As you start to grow you can start to allow the data to inform and shape other ministries. For example if your church runs a door-knocking ministry and one in the church meets someone at the door who is a single parent, the response that is given is going to be significantly different if over the course of three weeks 10 of your door knockers have met people in the same situation and bringing this data back. Previously you knew that one or two of your door knockers had met a single parent, but now looking at the data that is coming back you actually can see that there is a need in your community that the church can meet…

There is also the idea of flows, allowing people to work different levels of engagement. I first came across this within a church with an administrator who used this system to make sure that no-one forgot to fill in their DBS form - but the idea converts across to many different ministries… take for example this evangelism and discipleship flow…

Data driven pastoral flow

With this system you can see where people are bunching up, or falling off. Everyone gets to the Ask your Questions course, but no baptisms yet… something is not right there…

I could spent ages and ages here, but time is short so let’s keep on moving. You can ask more questions in the Q&A!

We’ve seen that letting data influence your church decision making can help you be more productive, and it can increase your ability as a whole church family to be more pastoral. The final ‘P’ I think is the most significant. Letting data influence your church can help your church family by more prayerful.

Prayerful

I get that this is a bold statement, but stick with more on this one because what I’m going to say is nothing new. In fact it is a practice that the church has been doing for centuries.

How many of you keep a list of people to pray for? Why?
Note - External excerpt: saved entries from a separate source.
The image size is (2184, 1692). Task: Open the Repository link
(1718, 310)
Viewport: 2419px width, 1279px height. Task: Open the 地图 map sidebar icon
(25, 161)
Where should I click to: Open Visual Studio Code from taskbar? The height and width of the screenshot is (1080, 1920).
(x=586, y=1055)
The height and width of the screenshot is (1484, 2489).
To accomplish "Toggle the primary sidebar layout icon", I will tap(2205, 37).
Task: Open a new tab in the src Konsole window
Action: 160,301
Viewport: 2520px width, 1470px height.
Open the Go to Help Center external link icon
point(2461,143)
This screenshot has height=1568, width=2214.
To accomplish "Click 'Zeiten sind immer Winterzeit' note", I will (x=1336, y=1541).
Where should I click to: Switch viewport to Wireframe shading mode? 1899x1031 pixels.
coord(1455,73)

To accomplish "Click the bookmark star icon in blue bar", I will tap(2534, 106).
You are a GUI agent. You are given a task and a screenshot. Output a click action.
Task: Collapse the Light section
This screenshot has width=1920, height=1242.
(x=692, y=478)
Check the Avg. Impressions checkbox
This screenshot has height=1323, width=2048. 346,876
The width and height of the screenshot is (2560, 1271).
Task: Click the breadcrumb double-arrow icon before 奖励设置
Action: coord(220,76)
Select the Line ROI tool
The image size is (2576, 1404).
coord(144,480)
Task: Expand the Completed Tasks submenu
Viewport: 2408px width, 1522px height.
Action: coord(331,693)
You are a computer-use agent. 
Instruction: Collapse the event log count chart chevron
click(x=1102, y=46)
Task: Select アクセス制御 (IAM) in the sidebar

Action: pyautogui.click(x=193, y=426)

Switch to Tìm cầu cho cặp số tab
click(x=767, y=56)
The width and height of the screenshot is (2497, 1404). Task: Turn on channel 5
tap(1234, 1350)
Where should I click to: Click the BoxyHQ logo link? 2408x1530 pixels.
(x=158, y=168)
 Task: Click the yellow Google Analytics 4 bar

Because it helps you to remember who to prayer, the list helps you to reflect back and see God at work, to see God’s faithfulness.

The data that we collect, the ministries with their targets and goals can drive our prayers, the records we keep from door knocking fuel our prayers for our neighbourhood.

I don’t know about you, but when I read Act 2, as a Christian 2000 years latter I see this amazing movement of God and want to praise him for how he at work in the early church, even though I have never met them.

How much more then can the prayer life of your church family be fueled with the knowledge that a goal has been set for Welcome Café.

How much more can you praise God with the knowledge that 20 people came to the Alpha or Christianity Explored course directly as an impact of the café?

How much more with your church pray for the needs of the community if those needs are known and shared with your family?

This idea is nothing new! But it is no less vital today. Previously we has resources like Filofaxes, or little prayer notebooks, those are still great tools today! We’ve also got amazing things like PrayerMate and the multitude of other digital tools to help us pray. Our churches have digital tools at our fingers, like ChurchSuite, a simple spreadsheet, or a printed and mailed paper directory, there are all data tools that equip you to pray! Use them!

As I wrap up… I want to land one word of caution that I started with at the beginning. I want to use the word influence, not driven. Let data influence your decision making, but remember that it is Christ who leads His church. Let the data inform your thinking, your planning, your reviewing, but let Christ lead as you prayerfully consider how to move forward.

Reviewing the data is powerful, and I am convinced that used well it will equip you to be a more productive church, a more pastoral church, and a more prayerful church.